A judge in 2020 ordered the environmental review and pulled back a key permit, but the pipeline, which became operational in 2017, has continued to carry oil — the equivalent of 1,100 rail cars per day.

Hoeven said because the pipeline has been operating safely for years, a shutdown is unlikely. And when the draft is issued, there will then be a comment period, likely at least 90 days, so it will be months before anything becomes final.

“Ultimately, I believe the Corps will pick the option to continue as is, and of course, if they don’t pick that option, obviously it would end up in the courts,” he said.

Energy Transfer Partners, the company that built Dakota Access, did not comment on the situation and referred questions on the study to Kub.

Kub bases some of her analysis of the oil boom years of 2013 and 2014, before Dakota Access was built, and how oil traffic dominated the rails in North Dakota and elsewhere in the Midwest.

“We always know, of course, how much agriculture relies on efficient transportation and how transportation affects prices. But that was just such a clear demonstration of the direct relationship between freight prices and then the prices received by farmers, particularly in this region, where so much grain tends to be exported and really relies on rail transportation,” she said.

Particularly hard hit would be the ethanol industry, especially in Iowa, because the oil shipments would suck rail cars away from ethanol plants.
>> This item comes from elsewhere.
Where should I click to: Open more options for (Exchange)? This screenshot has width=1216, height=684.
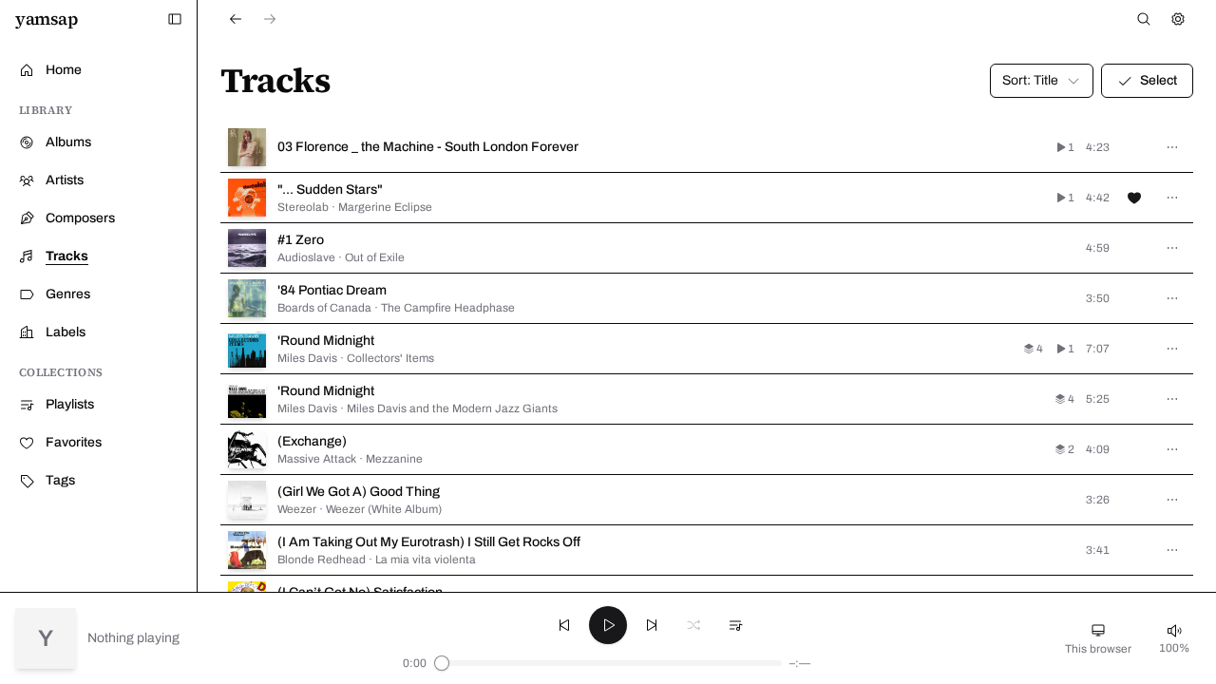point(1172,449)
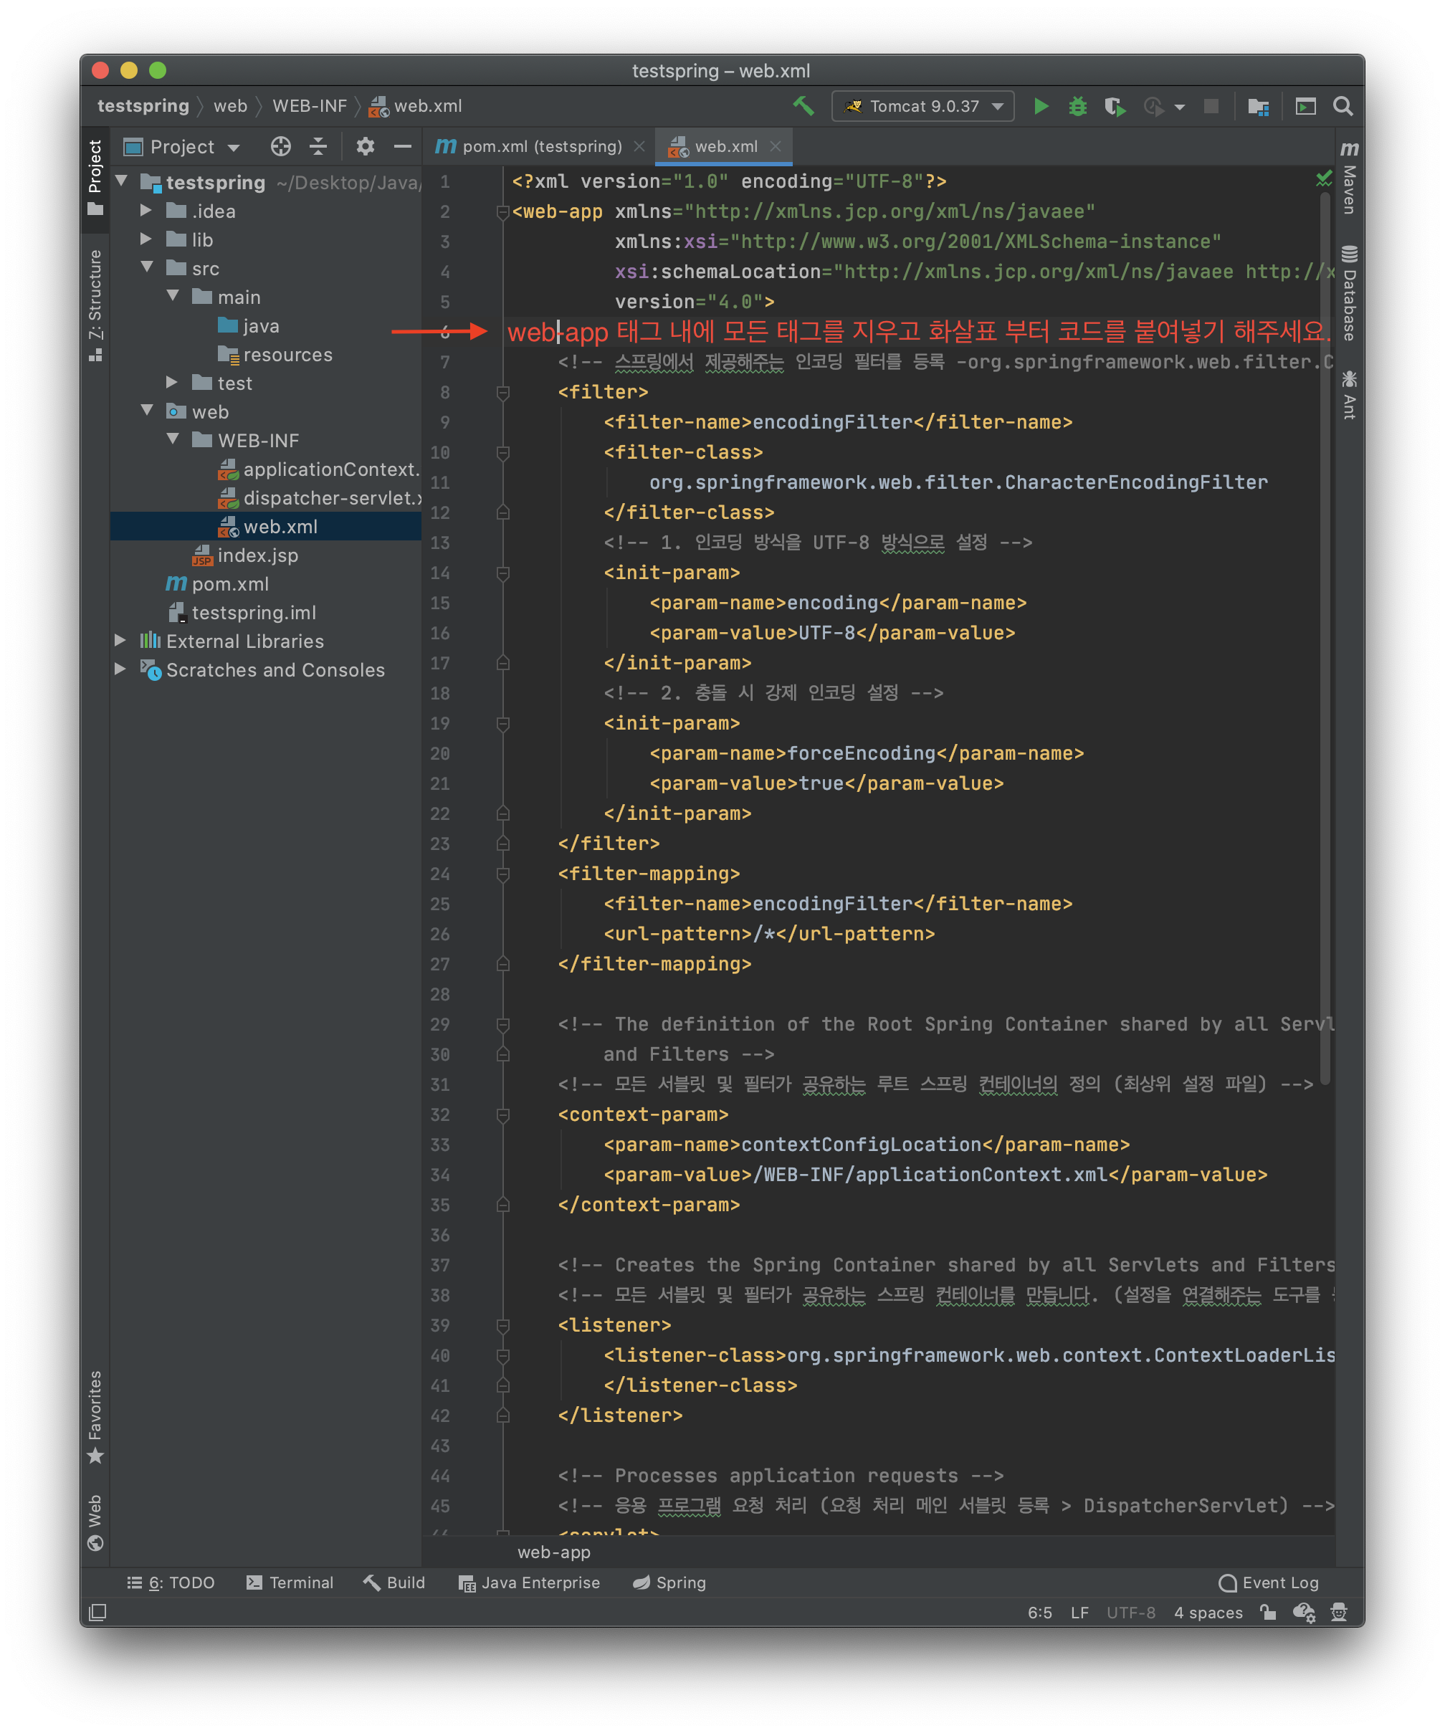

The same goes for renewable diesel as its production ramps up.

“The processors of finished agricultural products like ethanol and renewable biodiesel, they really need those tanker cars, and they really need reliable service from the railroads to the same degree that farmers do,” Kub said.

Dave Ripplinger, a North Dakota State University professor who specializes in energy markets, said the state has built out its rail infrastructure since those boom years but a shift of oil would still be significant.

“If we go back to what was going on in the rail markets prior to DAPL being built, we had issues; congestion was one, but railcar availability and cost was the other,” he said. “When DAPL was built, all of a sudden you had that much fewer cars moving around or trains moving around, but it freed up a bunch of tanker cars.”

He said the logistics and strategy for transporting ethanol can vary from plant to plant, but “the impact on ethanol was pretty significant,” he said.

He said there are other economic development projects in the works that would rely on rail and could be affected by a pipeline shutdown.

North Dakota Agriculture Commissioner Doug Goehring noted that 83% of the state’s ag commodities get shipped by rail.
He said he is concerned about the influence of environmental activists on the Biden administration. Activists made Dakota Access Pipeline a flashpoint of protests during construction in 2016 .

“I’m really fearful about how determined they are to shut this down,” he said.

He said farmers should not only be concerned about rail shipments, but also about a spike in fuel prices.

Rising energy prices have been a driver of increased costs for other farm inputs, such as fertilizer, in recent years.

Hoeven said that if there were something in the environmental impact statement that had the potential to be impactful, a court battle is likely. And because the courts have allowed the pipeline to operate while the review was being conducted, it would likely be able to continue to operate in the next round of legal sparring.

Goehring said his office is prepared to back a legal challenge.

“We would go forward and support North Dakota’s efforts, the efforts of Attorney General (Drew) Wrigley to litigate this if the federal government tries to shut it down, or shuts it down,” Goehring said.